Proyek MCK wat bah, Proyek pengerjaan MCK (mandi cuci kakus) yang di laksanakan KSM (Kelompok Swadaya Masyarakat) ” Berkat” Di kelurahan padang Matinggi Kecamatan Rantau utara dengan Pagu Rp.395.000 juta, bersumber dari dana alokasi khusus (DAK) tahun anggaran 2018 di bawa pengawasan dinas Perumahan Rakyat dan Kawasan Pemukiman tidak selesai sesuai juknis.
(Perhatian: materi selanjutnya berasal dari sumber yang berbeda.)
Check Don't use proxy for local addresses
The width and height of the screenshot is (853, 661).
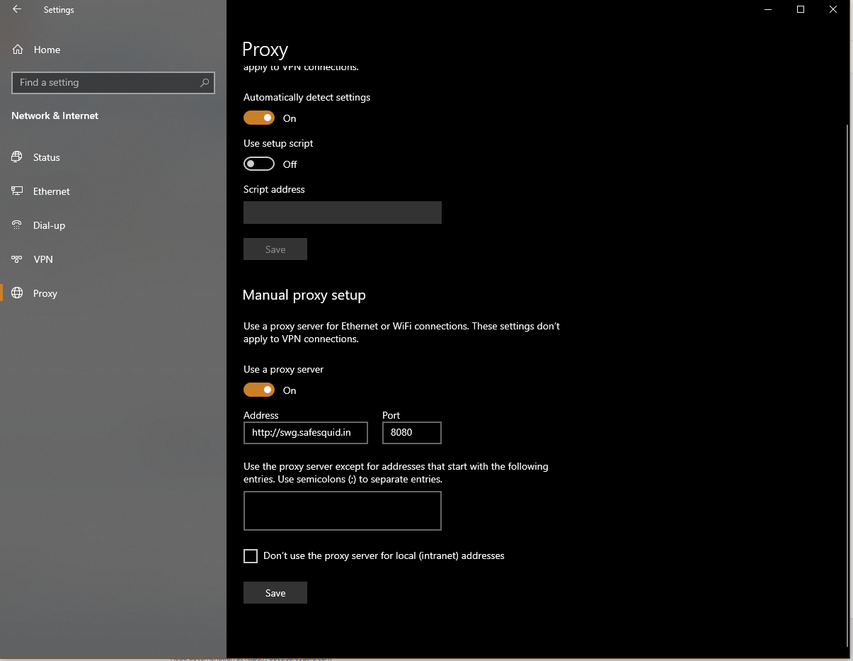click(x=251, y=556)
Aneh nya, proyek pengerjaan yang tidak selesai sesuai dengan juknis itu telah dibayarkan oleh Badan Pengelolaan Keuangan Dan Aset Daerah Kabupaten labuhanbatu sebesar 95% dari Pagu proyek tersebut, ” ya , pengerjaan itu sudah kita bayarkan , sesuai dengan berita acara yang di ajukan kepada kita ” bilang Indra sila saat di tanya wartawan, Rabu (19/06).
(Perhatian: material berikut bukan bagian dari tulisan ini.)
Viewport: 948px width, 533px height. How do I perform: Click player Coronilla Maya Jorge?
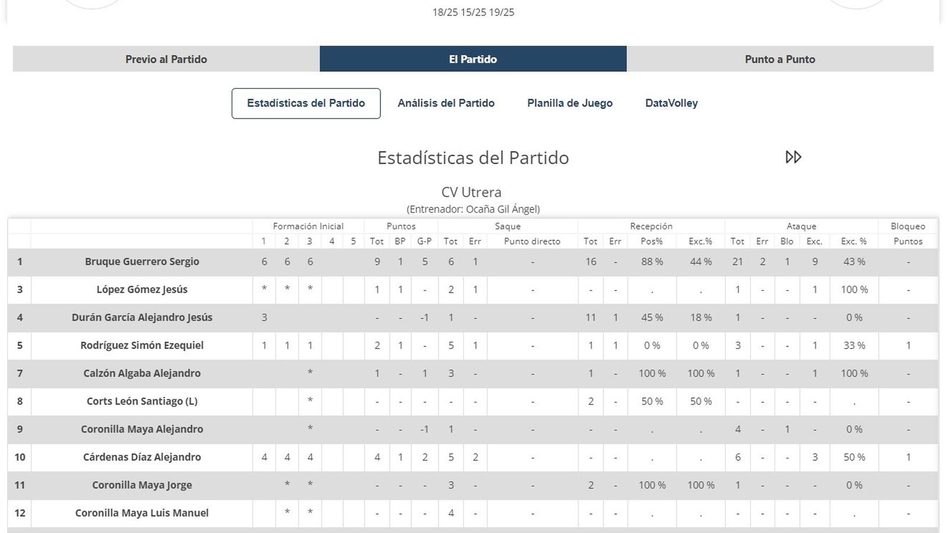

Miris nya Kaban BPKAD itu tampak bingung Saat disinggung bahwa pengerjaan yang sudah dibayar kan itu tidak diselesaikan pihak pelaksana sesuai dengan juknis ,” kalau itu tidak tau saya, kami mencairkan dana itu sesuai berita acara yang di ajukan dinas terkait” akunya.
Dari penelusuran wartawan dilokasi, kegiatan pembangunan kombinasi ipal komunal dan MCK
Yang menghabiskan dana ratusan juta itu tampak terbengkalai , Kwh listrik , bak penampungan air dan mesin penghisap air bawah tanah juga tampak tidak terpasang semana mestinya.
Sementara Darwin Simanjuntak selaku Pejabat pembuat komitmen Dinas Perumahan dan Kawasan Pemukiman ,saar di tanyai Awak media membenarkan hal tersebut, dia mengatakan bahwa proyek pekerjaan MCK itu memang sudah berakhir masa kontrak kerjanya dan belum juga selesai, namun pihaknya tetap saja akan mengecek kelapangan,
”Memang masa kontraknya sudah selesai dan sudah di berita acarakan.”Bebernya.